● **Page extract**
***
For example if you take the array of pair results (A,B) which
are (0,0), (0,1), (1,0) and (1,1) and split it into two sub-arrays
based on results on A, hence as (1,x) and (0,y) sub-arrays, you
won't find statistically smaller proportion of 1's among x values
measured on B (the so-called collapse on B when A triggers)
than among the y values measured on B.
Of course, as with dripping faucets, you can make the detectors
virtually never produce double trigger in a given sequence of sampling
time windows, but you can do exactly the same with the faucets in the
exactlly same way -- either shrink the sampling windows enough or
reduce the input intensity/water pressure enough. In both cases if you
reduce double triggers to single triggers ratio by a factor f, you will
reduce the single trigger to no-trigger ratios by at least the same
factor f, i.e. a setup that virtually never has a double trigger among
triggers, virtually never has a single trigger among non-triggers,
either. It is a trivially unsurprising phenomenon of Poissonian
distribution in the limit p -> 0.
There were a various experments (since 1950s) trying to establish
"single photon" phenomenon i.e. the trigger statistics which would be
distinguishable from that of the array of dripping faucets. It just
doesn't happen. You can read on the very latest one such experiment
claiming demonstration of "single photons" and its detalied analysis
(showing exctly how it cheats) here:
PhysicsForum thread: Photon "Wave Collapse" Experiment...
http://www.physicsforums.com/showthread.php?t=71297
The experiment paper:
1. J.J. Thorn, M.S. Neel, V.W. Donato, G.S. Bergreen,
R.E. Davies, M. Beck "Observing the quantum behavior
of light in an undergraduate laboratory"
Am. J. Phys., Vol. 72, No. 9, 1210-1219 (2004).
http://marcus.whitman.edu/~beckmk/QM/grangier/Thorn_ajp.pdf
The experiment Home Page
http://marcus.whitman.edu/~beckmk/QM/
> A series of single photons will build up a pattern similar
> to that seen when a continuous stream of photons is used.
Again, read or see what actually happens. Nothing statistically
distingushes the photo-detector triggers from drips of an array
of faucets (e.g. you can have interference of the water waves
above the faucets and its effects on the drop counts below).
That conjectured phenomenon (demonstration of a "single photon"
via "sub-Poissonian distribution) has been a holy grail of the
marble-photon branch of Quantum Optics since 1950s when
Hanbury Brown and Twiss experiment showed that it's not how
the EM field behaves, be it in experiments or theoretically
(clasically or in QED).
Such demonstration, experimental or theoretical (within QED
formalism), has yet to be done. You can see for yourself how
miserably the 2004 experiment, the pinnacle of nearly five
decades of pursuit, performed and marvel at the ingenuity,
the means and the lengths at which the authors went to
create the appearance that it finally worked.
If you do know of some experiments or a QED derivation (but
not some handwaved elementary/popular QM stories) that can
distinguish double slit/beam splitter photo-detection trigger
statistics from the trivial classical phenomena such as dripping
faucets in the Poissonian limit p->0, you are welcome to cite it.
Oz
>It seems that this experiment led to Dirac's famous koan
>"each photon then interferes only with itself".
Except we know this is not correct. Experiments have been done where two
separate lasers fired through two separate slits produces an
interference pattern.
Furthermore this happened even if "the probability of two photons being
in the apparatus at one time approached zero".
***
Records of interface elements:
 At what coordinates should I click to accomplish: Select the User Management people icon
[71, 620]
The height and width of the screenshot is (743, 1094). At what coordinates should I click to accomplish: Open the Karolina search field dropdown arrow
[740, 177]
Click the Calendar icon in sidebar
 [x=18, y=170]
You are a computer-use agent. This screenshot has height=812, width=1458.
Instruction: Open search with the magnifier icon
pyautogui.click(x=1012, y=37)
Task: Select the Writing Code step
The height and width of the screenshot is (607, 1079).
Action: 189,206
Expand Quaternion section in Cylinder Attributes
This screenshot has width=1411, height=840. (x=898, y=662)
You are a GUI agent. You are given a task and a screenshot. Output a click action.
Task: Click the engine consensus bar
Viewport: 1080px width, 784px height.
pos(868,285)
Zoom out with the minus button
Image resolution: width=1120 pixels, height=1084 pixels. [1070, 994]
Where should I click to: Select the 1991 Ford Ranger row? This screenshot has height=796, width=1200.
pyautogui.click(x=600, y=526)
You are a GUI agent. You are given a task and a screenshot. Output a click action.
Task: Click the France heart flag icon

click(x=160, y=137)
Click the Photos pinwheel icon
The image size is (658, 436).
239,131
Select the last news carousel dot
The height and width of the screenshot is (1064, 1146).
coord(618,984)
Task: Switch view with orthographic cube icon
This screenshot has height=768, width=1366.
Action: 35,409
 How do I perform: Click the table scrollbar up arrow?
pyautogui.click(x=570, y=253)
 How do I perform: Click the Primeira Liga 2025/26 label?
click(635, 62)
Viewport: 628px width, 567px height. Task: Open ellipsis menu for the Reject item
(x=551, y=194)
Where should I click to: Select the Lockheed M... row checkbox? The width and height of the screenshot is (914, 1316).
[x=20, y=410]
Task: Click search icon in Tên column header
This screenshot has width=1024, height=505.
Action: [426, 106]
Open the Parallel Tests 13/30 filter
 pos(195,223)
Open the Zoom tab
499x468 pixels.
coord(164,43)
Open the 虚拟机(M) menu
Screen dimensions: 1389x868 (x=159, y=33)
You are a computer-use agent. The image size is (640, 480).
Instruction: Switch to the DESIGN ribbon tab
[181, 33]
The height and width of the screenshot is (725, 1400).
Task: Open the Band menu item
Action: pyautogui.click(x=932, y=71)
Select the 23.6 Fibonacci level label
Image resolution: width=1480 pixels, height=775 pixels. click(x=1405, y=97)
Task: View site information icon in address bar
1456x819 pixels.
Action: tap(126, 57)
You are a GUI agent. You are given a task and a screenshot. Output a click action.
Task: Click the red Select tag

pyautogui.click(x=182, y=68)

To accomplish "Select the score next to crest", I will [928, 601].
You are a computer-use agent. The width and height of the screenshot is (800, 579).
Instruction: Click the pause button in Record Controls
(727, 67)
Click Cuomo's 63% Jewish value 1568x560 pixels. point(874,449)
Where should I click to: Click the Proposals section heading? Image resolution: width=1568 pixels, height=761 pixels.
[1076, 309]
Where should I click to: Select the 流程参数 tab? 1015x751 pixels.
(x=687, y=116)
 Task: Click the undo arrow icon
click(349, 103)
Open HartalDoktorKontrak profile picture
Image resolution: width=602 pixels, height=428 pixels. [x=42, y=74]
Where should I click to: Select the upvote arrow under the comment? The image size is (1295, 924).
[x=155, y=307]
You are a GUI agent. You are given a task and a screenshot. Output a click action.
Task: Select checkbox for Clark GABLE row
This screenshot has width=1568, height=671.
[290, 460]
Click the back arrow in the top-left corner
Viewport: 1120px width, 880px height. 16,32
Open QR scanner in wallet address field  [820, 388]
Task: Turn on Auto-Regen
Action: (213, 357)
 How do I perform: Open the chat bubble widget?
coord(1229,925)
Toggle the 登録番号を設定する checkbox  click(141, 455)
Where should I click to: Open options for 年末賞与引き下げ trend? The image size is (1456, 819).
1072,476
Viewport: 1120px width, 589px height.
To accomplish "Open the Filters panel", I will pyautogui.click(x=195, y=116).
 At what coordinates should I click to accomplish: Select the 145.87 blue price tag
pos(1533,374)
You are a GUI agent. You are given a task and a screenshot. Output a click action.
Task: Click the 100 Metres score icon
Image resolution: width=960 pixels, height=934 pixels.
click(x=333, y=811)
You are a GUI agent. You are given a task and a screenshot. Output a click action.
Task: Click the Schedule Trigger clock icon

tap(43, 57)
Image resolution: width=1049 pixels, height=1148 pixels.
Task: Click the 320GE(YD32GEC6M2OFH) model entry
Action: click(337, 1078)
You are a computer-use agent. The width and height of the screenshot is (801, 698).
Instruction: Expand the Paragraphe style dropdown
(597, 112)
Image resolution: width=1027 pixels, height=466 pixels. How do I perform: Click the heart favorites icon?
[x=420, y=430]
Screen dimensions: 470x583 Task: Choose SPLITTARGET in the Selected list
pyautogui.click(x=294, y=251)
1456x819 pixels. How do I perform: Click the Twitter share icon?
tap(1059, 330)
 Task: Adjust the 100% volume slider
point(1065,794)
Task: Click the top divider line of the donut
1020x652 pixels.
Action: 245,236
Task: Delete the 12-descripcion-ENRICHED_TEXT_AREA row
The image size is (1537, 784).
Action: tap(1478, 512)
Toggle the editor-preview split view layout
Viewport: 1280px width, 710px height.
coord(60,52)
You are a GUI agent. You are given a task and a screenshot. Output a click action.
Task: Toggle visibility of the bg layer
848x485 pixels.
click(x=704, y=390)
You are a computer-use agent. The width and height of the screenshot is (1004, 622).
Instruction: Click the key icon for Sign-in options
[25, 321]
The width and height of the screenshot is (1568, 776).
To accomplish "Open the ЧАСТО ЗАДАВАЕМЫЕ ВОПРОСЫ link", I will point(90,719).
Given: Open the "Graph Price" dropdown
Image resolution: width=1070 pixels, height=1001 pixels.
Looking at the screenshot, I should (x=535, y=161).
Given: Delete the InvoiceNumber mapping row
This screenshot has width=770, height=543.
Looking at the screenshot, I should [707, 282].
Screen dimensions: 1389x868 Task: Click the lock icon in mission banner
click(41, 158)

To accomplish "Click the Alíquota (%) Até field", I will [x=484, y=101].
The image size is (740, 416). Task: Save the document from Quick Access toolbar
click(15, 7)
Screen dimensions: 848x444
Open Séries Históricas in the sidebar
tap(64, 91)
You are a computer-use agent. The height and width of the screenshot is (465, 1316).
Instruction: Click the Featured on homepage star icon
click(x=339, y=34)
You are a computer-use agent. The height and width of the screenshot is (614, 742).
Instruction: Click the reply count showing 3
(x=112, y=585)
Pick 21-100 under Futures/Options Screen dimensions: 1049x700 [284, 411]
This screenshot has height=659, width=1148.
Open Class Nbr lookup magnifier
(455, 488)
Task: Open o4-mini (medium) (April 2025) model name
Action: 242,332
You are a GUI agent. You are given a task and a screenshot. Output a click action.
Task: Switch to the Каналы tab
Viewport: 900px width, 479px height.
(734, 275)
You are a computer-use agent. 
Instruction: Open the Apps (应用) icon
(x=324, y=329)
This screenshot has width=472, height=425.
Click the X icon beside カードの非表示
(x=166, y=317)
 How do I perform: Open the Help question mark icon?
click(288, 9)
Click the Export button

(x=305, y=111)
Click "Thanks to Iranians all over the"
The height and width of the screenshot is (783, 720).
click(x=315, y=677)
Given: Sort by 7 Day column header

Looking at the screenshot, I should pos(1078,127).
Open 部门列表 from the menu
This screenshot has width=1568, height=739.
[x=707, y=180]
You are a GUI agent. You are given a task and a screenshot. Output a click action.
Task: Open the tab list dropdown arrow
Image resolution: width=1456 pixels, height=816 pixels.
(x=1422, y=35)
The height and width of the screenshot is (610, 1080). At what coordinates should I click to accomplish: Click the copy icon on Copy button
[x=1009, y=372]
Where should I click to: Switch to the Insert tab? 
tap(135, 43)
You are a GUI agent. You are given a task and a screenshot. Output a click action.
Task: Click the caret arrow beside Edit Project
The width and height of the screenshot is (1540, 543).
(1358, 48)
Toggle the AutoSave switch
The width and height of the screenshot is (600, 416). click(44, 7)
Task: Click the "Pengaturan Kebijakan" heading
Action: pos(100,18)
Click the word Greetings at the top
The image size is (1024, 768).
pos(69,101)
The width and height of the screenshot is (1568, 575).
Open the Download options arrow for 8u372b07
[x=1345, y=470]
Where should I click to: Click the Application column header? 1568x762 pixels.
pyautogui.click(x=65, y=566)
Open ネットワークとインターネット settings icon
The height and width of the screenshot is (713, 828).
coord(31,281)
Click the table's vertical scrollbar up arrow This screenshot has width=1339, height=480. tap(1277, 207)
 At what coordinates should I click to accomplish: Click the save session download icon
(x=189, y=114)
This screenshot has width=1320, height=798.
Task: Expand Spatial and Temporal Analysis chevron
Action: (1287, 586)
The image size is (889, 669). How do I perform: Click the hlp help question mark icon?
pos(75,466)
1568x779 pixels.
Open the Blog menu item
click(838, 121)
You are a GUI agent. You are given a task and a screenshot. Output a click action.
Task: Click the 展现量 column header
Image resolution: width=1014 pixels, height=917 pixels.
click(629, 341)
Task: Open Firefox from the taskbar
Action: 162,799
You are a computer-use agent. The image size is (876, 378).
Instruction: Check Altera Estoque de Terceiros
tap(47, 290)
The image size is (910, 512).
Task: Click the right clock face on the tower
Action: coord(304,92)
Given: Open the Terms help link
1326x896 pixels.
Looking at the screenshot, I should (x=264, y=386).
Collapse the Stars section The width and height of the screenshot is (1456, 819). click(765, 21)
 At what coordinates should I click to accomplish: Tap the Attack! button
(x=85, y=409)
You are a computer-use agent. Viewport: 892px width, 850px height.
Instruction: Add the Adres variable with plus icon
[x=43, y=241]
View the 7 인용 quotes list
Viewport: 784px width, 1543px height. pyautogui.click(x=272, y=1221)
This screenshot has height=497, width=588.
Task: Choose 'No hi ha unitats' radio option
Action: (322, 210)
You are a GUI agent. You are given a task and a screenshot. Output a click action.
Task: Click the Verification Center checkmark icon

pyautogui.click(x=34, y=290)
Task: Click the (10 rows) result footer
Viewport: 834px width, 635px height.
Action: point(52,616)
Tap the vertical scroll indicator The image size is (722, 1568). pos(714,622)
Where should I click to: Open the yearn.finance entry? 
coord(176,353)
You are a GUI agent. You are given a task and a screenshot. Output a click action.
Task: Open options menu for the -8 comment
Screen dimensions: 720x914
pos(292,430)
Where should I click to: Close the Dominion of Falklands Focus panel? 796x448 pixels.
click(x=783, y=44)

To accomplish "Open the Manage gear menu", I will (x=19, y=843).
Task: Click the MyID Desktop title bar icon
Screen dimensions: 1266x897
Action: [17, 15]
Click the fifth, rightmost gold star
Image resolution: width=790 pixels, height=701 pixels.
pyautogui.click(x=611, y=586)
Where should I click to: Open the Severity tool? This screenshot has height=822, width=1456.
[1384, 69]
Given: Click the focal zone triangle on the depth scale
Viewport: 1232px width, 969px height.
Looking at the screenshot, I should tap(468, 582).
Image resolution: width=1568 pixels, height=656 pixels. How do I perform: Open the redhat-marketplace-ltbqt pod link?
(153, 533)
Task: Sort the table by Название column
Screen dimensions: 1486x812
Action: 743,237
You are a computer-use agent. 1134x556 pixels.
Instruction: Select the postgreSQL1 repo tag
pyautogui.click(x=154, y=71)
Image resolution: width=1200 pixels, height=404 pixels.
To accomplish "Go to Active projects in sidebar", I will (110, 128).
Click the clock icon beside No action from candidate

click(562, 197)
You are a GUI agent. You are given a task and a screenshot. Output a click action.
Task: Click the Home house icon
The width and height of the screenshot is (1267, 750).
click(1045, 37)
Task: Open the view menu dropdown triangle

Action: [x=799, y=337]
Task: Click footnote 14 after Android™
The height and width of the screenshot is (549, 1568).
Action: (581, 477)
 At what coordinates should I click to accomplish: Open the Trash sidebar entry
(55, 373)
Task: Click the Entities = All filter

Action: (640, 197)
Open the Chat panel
***
● **Requirements**
Reproduce the passage of the forum thread on photon detection statistics that runs from "Am. J. Phys., Vol." up to and including "drop counts below).". The lines above are not required for what is asked here.

● **The answer**
Am. J. Phys., Vol. 72, No. 9, 1210-1219 (2004).
http://marcus.whitman.edu/~beckmk/QM/grangier/Thorn_ajp.pdf
The experiment Home Page
http://marcus.whitman.edu/~beckmk/QM/
> A series of single photons will build up a pattern similar
> to that seen when a continuous stream of photons is used.
Again, read or see what actually happens. Nothing statistically
distingushes the photo-detector triggers from drips of an array
of faucets (e.g. you can have interference of the water waves
above the faucets and its effects on the drop counts below).